Given text:
= = =

Some attributes of the three resulting blocks (such as immediate dominator) are updated.

In some cases, cross jumping might split the computation of an expression into two, by inserting a branch somewhere in the middle. Most code generators will generate very poor assembly code when presented with such EM code. Therefor, cross jumping is not performed in these cases.

10. Branch Optimization

10.1. Introduction

The Branch Optimization phase (BO) performs two related (branch) optimizations.

10.1.1. Fusion of basic blocks

If two basic blocks B1 and B2 have the following properties:

     SUCC(B1) = {B2}
     PRED(B2) = {B1}

then B1 and B2 can be combined into one basic block. If B1 ends in an unconditional jump to the beginning of B2, this jump can be eliminated, hence saving a little execution time and object code size. This technique can be used to eliminate some deficiencies introduced by the front ends (for example, the "C" front end translates switch statements inefficiently due to its one pass nature).

10.1.2. While-loop optimization

The straightforward way to translate a while loop is to put the test for loop termination at the beginning of the loop.

     while cond loop                       LAB1: Test cond
        body of the loop     --->                Branch On False To LAB2
     end loop                                    code for body of loop
                                                 Branch To LAB1
                                           LAB2:


     Fig. 10.1 Example of Branch Optimization

If the condition fails at the Nth iteration, the following code gets executed (dynamically):

An alternative translation is:

          Branch To LAB2
     LAB1:
          code for body of loop
     LAB2:
          Test cond
          Branch On True To LAB1

This translation results in the following profile:

So the second translation will be significantly faster if N >> 2. If N=2, execution time will be slightly increased. On the average, the program will be speeded up. Note that the code sizes of the two translations will be the same.

10.2. Implementation

The basic block fusion technique is implemented by traversing the control flow graph of a procedure, looking for basic blocks B with only one successor (S). If one is found, it is checked if S has only one predecessor (which has to be B). If so, the two basic blocks can in principle be combined. However, as one basic block will have to be moved, the textual order of the basic blocks will be altered. This reordering causes severe problems in the presence of conditional jumps. For example, if S ends in a conditional branch, the basic block that comes textually next to S must stay in that position. So the transformation in Fig. 10.2 is illegal.

= = =

Data section:

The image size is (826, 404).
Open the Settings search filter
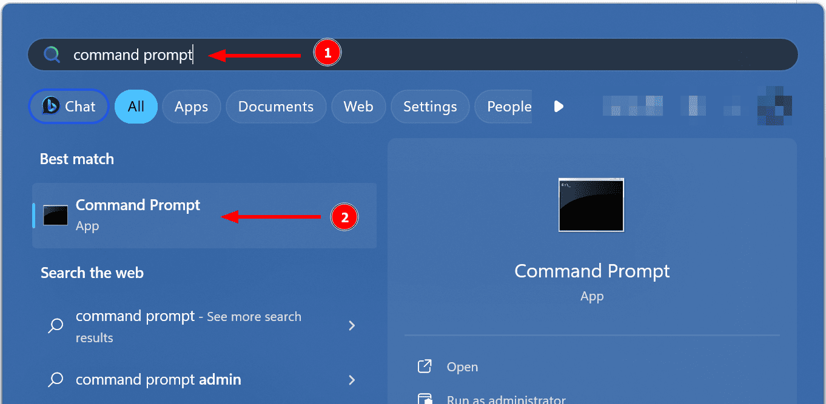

= = =

Task objective: Continue the passage on branch optimization, starting right after its final sentence.

Written answer:
Fig. 10.2 An illegal transformation of Branch Optimization

If B is moved towards S the same problem occurs if the block before B ends in a conditional jump. The problem could be solved by adding one extra branch, but this would reduce the gains of the optimization to zero. Hence the optimization will only be done if the block that follows S (in the textual order) is not a successor of S. This condition assures that S does not end in a conditional branch. The condition always holds for the code generated by the "C" front end for a switch statement.

After the transformation has been performed, some attributes of the basic blocks involved (such as successor and predecessor sets and immediate dominator) must be recomputed.

The while-loop technique is applied to one loop at a time. The list of basic blocks of the loop is traversed to find a block B that satisfies the following conditions:

If such a block B is found, the control flow graph is changed as depicted in Fig. 10.3.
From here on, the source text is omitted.